DESCRIPTION OF THE TASK ::
Turn the lines of the listing below, starting at the line containing "Task: Open 属性 properties in the ribbon" and ending at the last line of the listing, into a JSON list of strings with one string per line. Skip blank lines and leave the pictures out.

DATA SHOWN ::
* * *
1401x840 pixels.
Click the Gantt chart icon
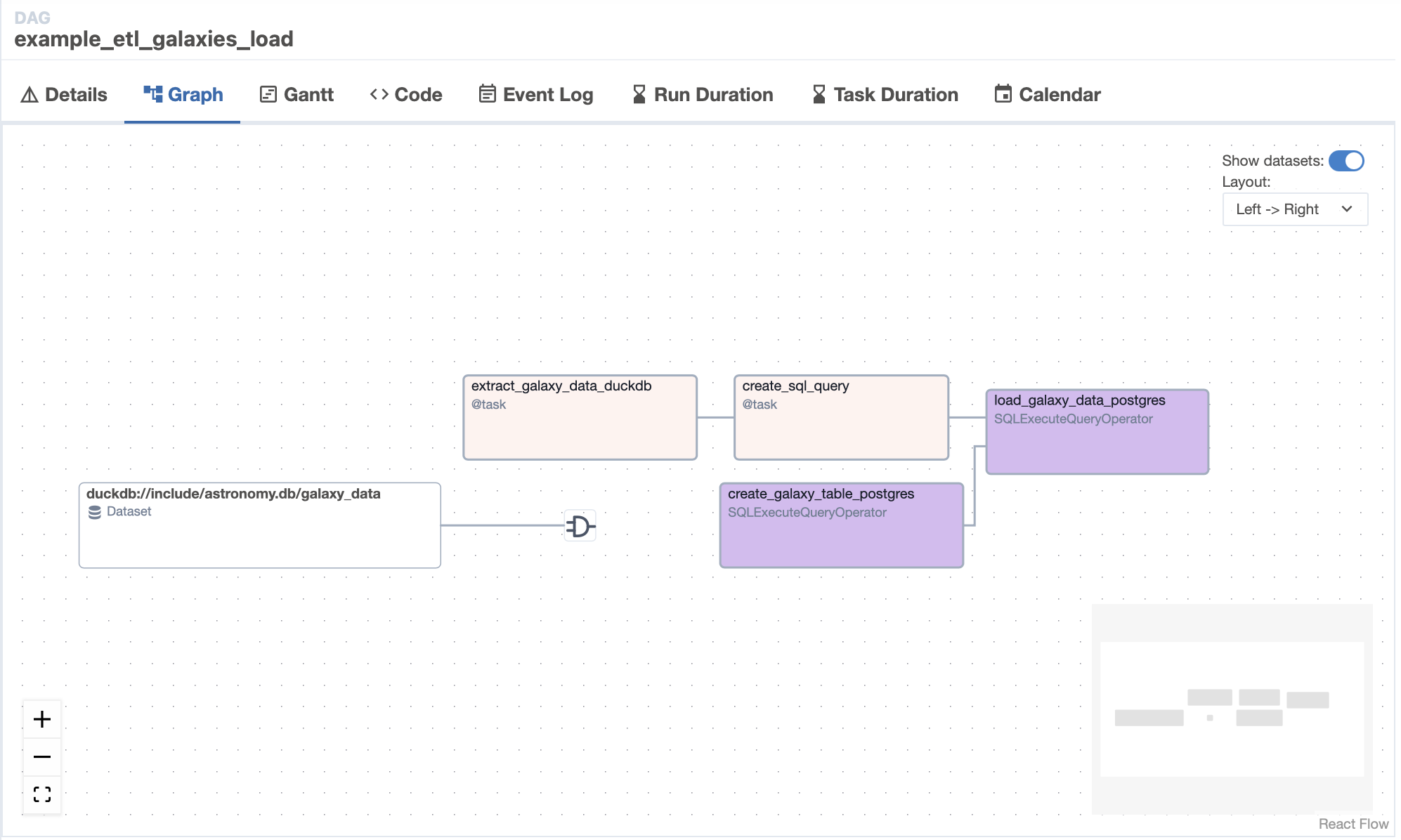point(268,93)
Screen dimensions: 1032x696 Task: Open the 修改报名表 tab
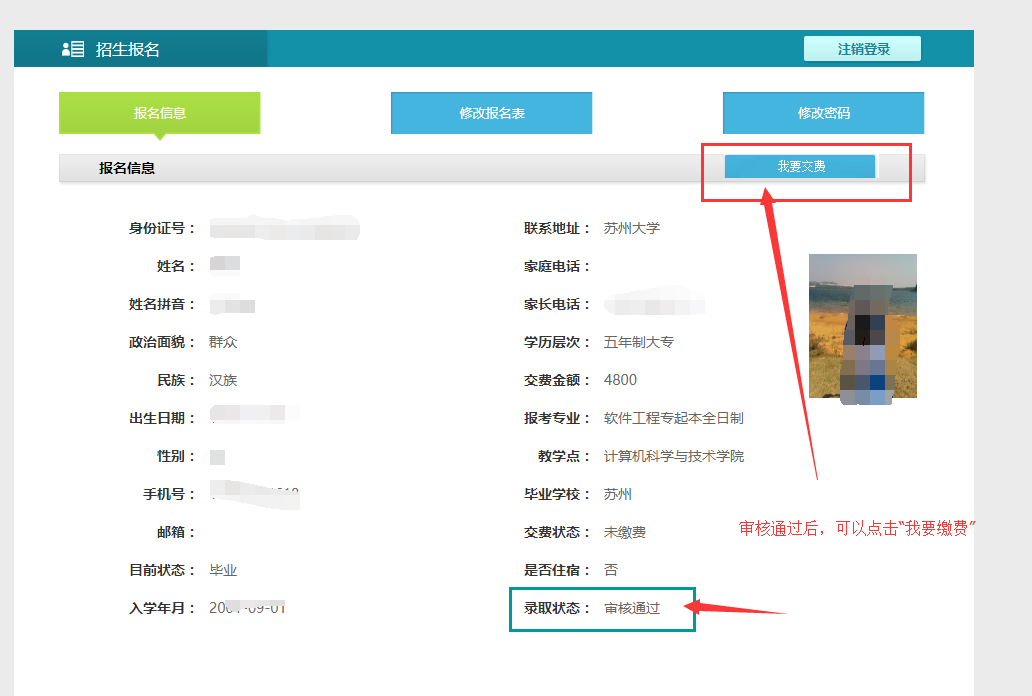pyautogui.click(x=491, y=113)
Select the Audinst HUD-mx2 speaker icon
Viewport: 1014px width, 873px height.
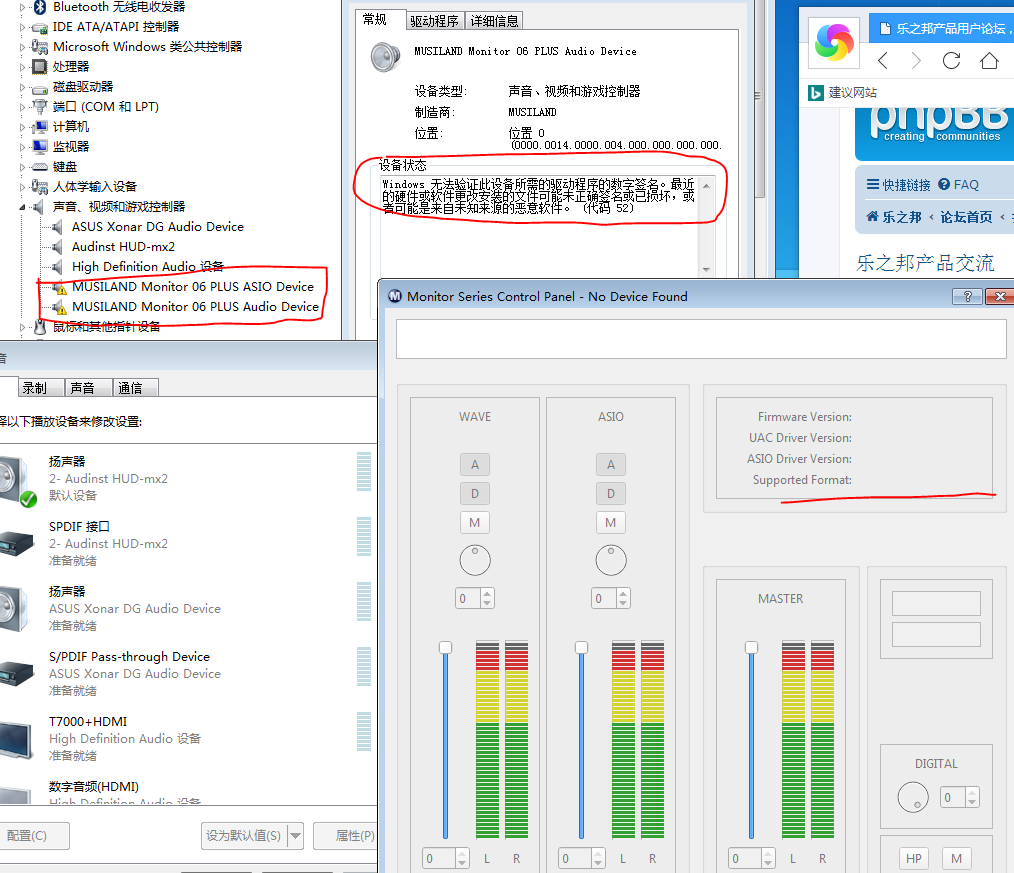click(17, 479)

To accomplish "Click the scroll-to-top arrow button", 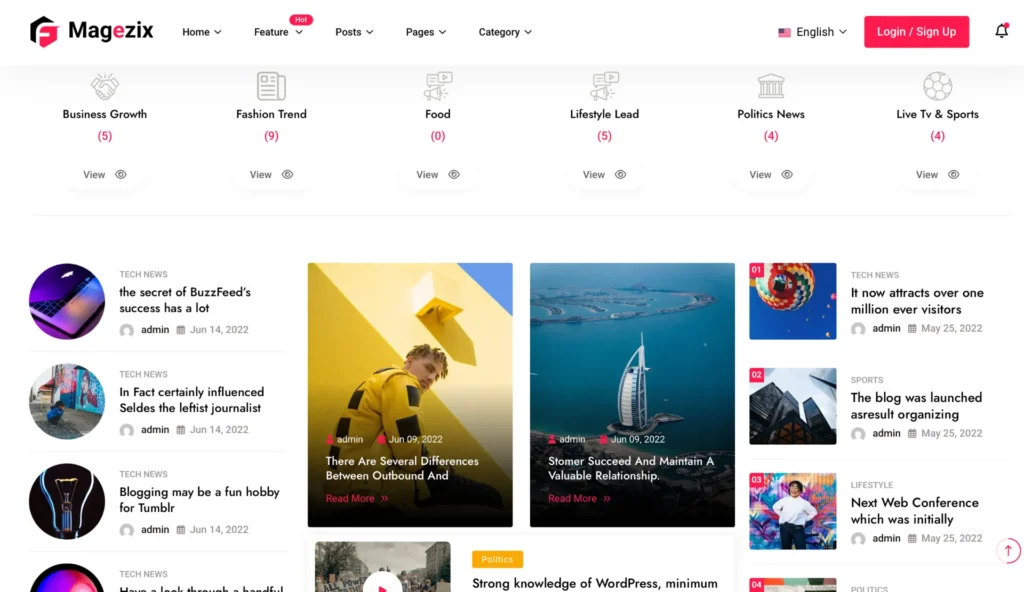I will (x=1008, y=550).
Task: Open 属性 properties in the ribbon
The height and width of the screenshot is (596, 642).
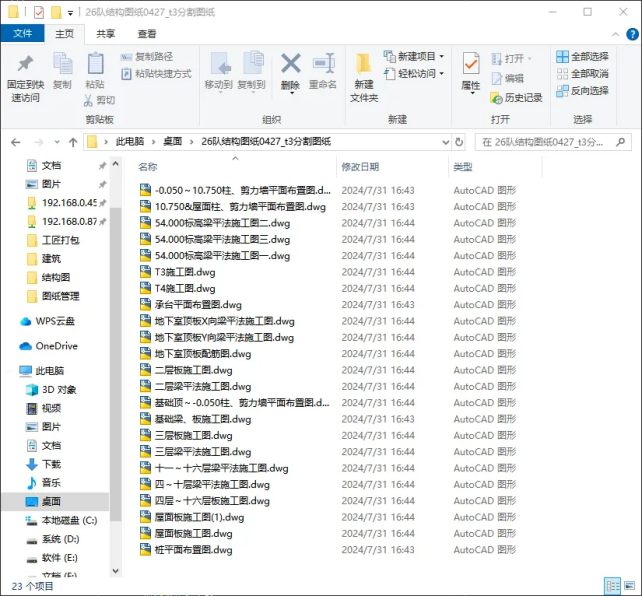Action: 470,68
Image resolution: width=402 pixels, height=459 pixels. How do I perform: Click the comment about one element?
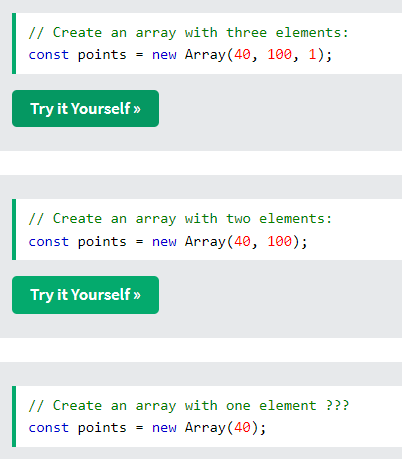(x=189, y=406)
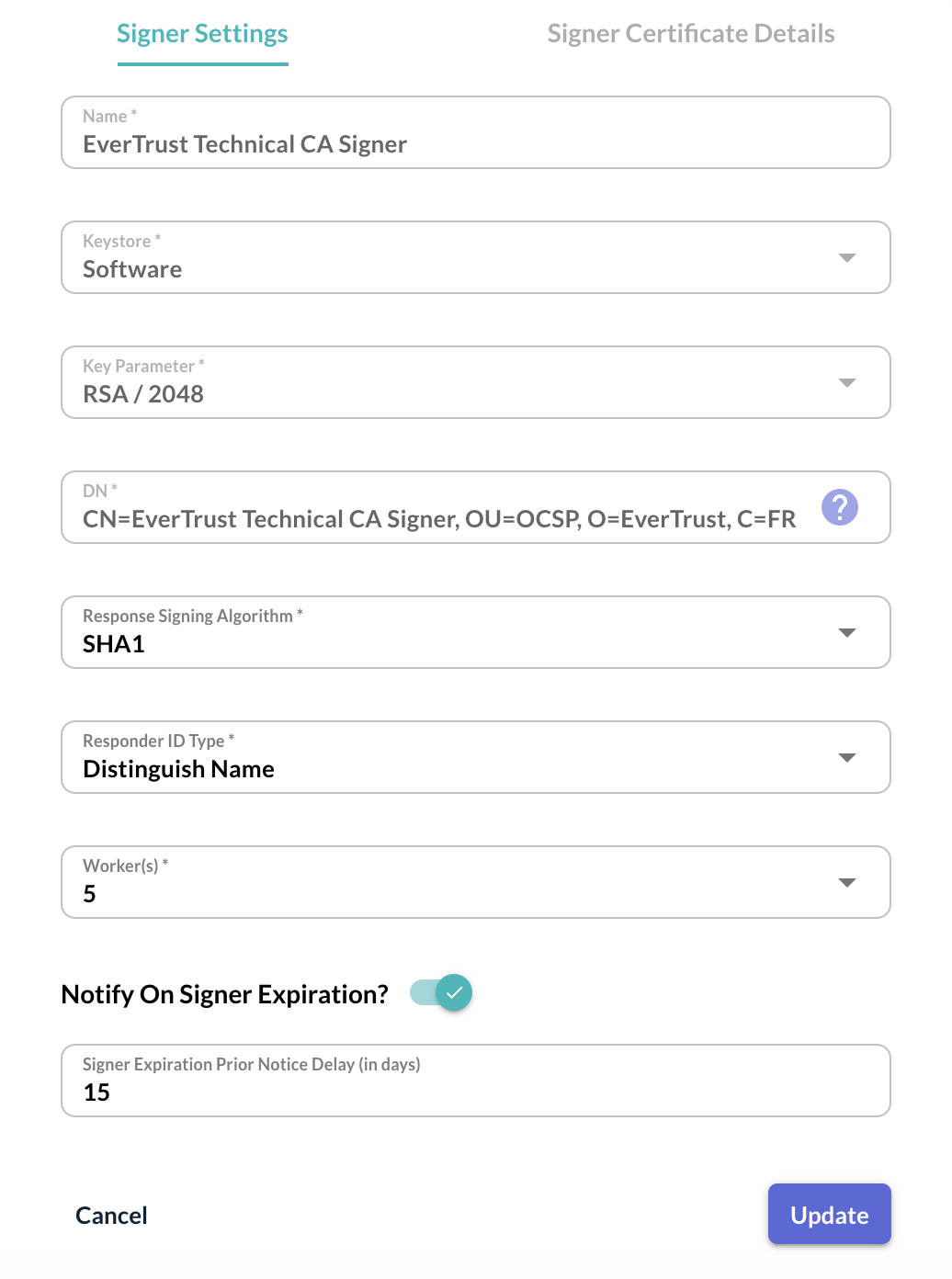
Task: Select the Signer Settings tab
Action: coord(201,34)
* * *
RESPONSE TO THE EXERCISE ::
[
  "Task: Open 属性 properties in the ribbon",
  "The height and width of the screenshot is (596, 642).",
  "Action: 470,68",
  "Image resolution: width=402 pixels, height=459 pixels. How do I perform: Click the comment about one element?",
  "(x=189, y=406)",
  "Task: Select the Signer Settings tab",
  "Action: coord(201,34)"
]